INFORMATION SUPPLIED:
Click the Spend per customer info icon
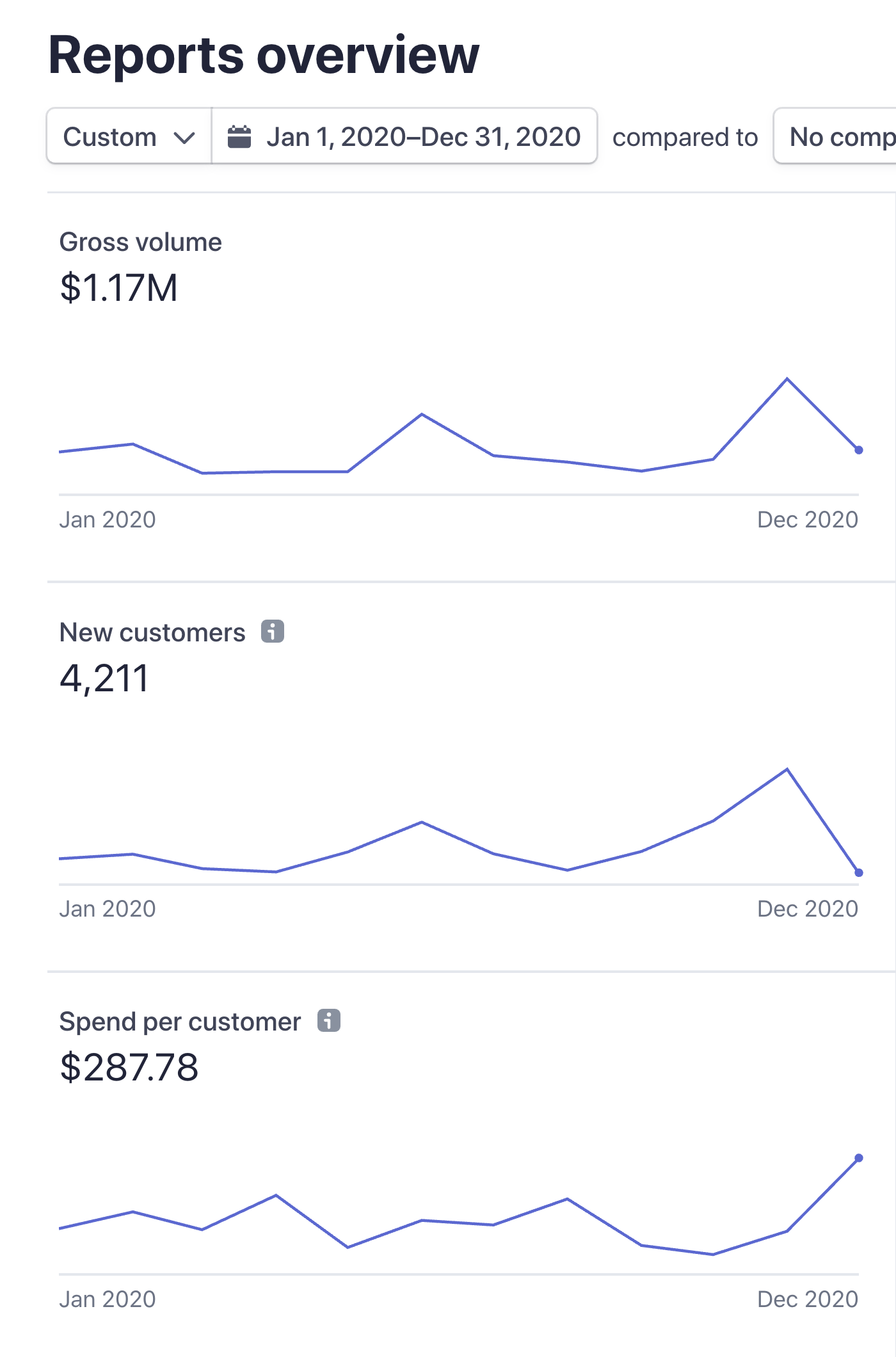The image size is (896, 1357). click(329, 1021)
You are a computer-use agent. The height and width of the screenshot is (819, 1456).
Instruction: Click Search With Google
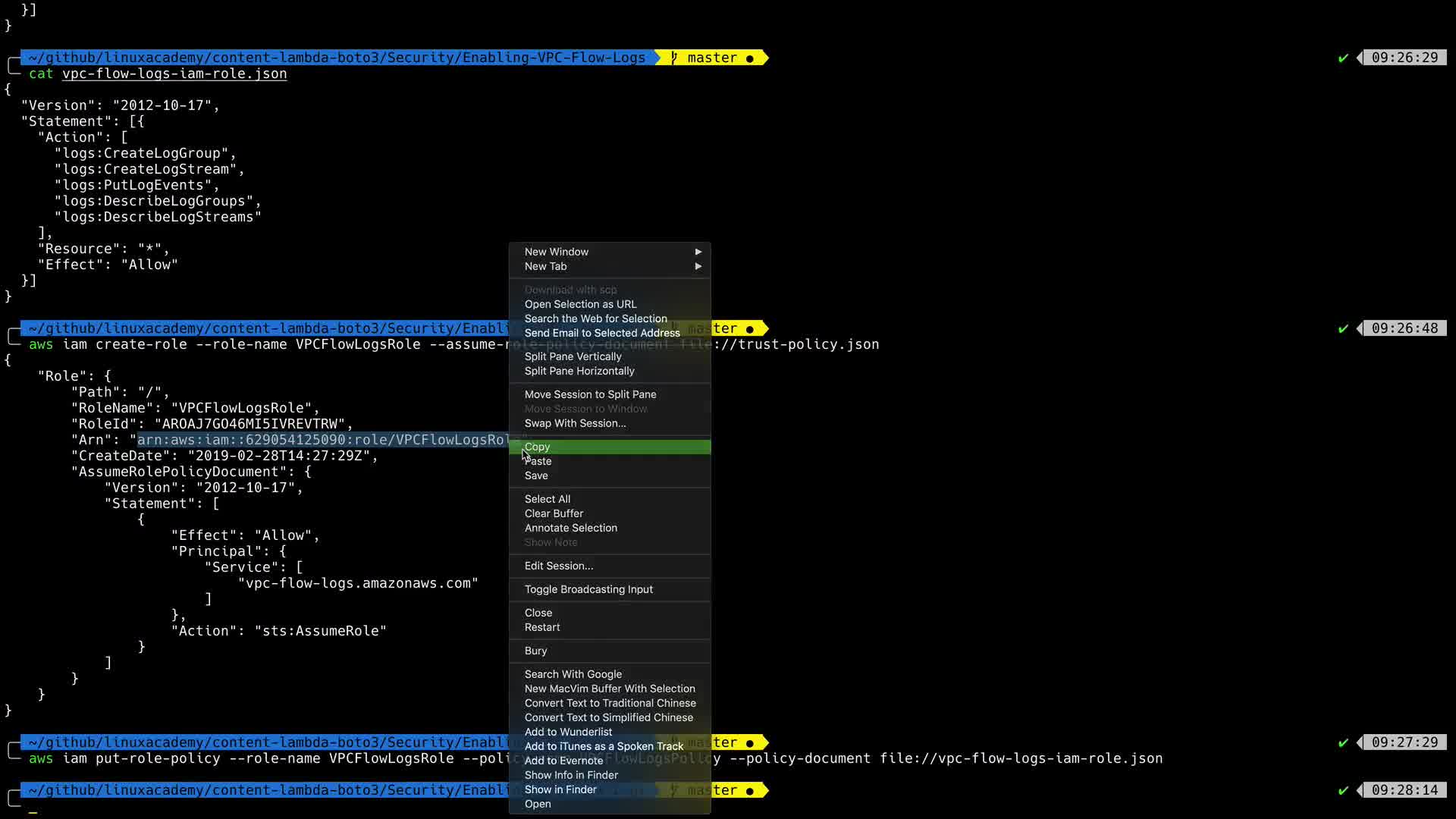coord(573,674)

WHAT NEEDS TO BE DONE: Turn the rows above into a numbered list with one line per item, skipping blank lines and leaving out the pictures.

RIGHT ANSWER:
1. Click the Spend per customer info icon
2. The image size is (896, 1357). click(329, 1021)
3. You are a computer-use agent. The height and width of the screenshot is (819, 1456).
4. Instruction: Click Search With Google
5. coord(573,674)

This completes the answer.